JurnalPatroliNews – Jakarta – Pengusaha tembakau kini menghadapi tekanan berat dari lebih dari 480 aturan yang mengatur industri rokok di Indonesia.
Ketua Gabungan Pengusaha Rokok Putih Indonesia (GAPPRI) Henry Najoan menyampaikan kekhawatirannya terhadap rencana Rancangan Peraturan Menteri Kesehatan (RPMK), yang akan menjadi aturan pelaksana dari Peraturan Pemerintah (PP) No. 28 Tahun 2024 tentang Kesehatan.
Menurut Henry, industri hasil tembakau telah dibebani dengan sejumlah besar regulasi yang mencakup berbagai aspek, baik fiskal maupun non-fiskal. “Kita hitung ada lebih dari 480 peraturan, mulai dari peraturan daerah, bupati, wali kota, gubernur, sampai kementerian dan perundang-undangan.
Industri ini diawasi dengan ketat,” kata Henry dalam acara Coffee Morning CNBC Indonesia, Kamis (19/9/2024).
Ia menjelaskan bahwa industri tembakau telah lama berkontribusi besar terhadap perekonomian, membentuk ekosistem yang melibatkan pabrik, tenaga kerja, dan pengecer. “Dari abad ke-19 hingga sekarang, industri ini telah membentuk mata rantai dari hulu ke hilir dan berjalan dengan baik,” imbuhnya.
Namun, sejak pandemi COVID-19, industri ini menghadapi berbagai tantangan, termasuk kenaikan cukai dan harga di konsumen. “Situasi ini menyebabkan daya beli melemah setelah pandemi,” jelas Henry.
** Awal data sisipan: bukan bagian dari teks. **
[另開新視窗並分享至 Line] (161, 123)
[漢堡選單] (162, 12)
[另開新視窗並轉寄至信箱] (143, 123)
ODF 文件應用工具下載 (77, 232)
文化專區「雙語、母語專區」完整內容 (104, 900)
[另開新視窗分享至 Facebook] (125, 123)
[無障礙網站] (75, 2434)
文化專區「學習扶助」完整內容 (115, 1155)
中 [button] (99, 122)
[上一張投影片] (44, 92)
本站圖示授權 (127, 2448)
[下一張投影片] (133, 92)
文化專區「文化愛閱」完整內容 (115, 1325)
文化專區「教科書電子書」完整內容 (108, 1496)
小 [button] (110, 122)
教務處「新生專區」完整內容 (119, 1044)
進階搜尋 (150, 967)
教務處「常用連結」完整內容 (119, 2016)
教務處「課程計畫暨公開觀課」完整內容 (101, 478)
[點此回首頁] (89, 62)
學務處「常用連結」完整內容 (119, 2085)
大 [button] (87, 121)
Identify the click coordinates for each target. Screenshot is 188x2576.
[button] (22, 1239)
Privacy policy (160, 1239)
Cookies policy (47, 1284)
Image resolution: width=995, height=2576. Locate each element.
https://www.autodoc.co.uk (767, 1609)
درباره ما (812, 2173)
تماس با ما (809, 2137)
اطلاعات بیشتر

Henry juga mengkritik rencana peraturan yang akan mengatur desain dan bentuk tulisan pada kemasan rokok. Aturan tersebut mengharuskan kemasan rokok menjadi polos tanpa logo merek, mirip dengan kemasan rokok ilegal.
Menurutnya, kebijakan ini kurang tepat dan dapat membingungkan konsumen. “Kemasan polos dengan warna yang tidak menarik tidak sesuai dengan kebutuhan pasar,” tambahnya.
Henry berharap agar peraturan yang diusulkan dapat ditinjau kembali agar tidak memberikan dampak negatif yang berlebihan terhadap industri tembakau.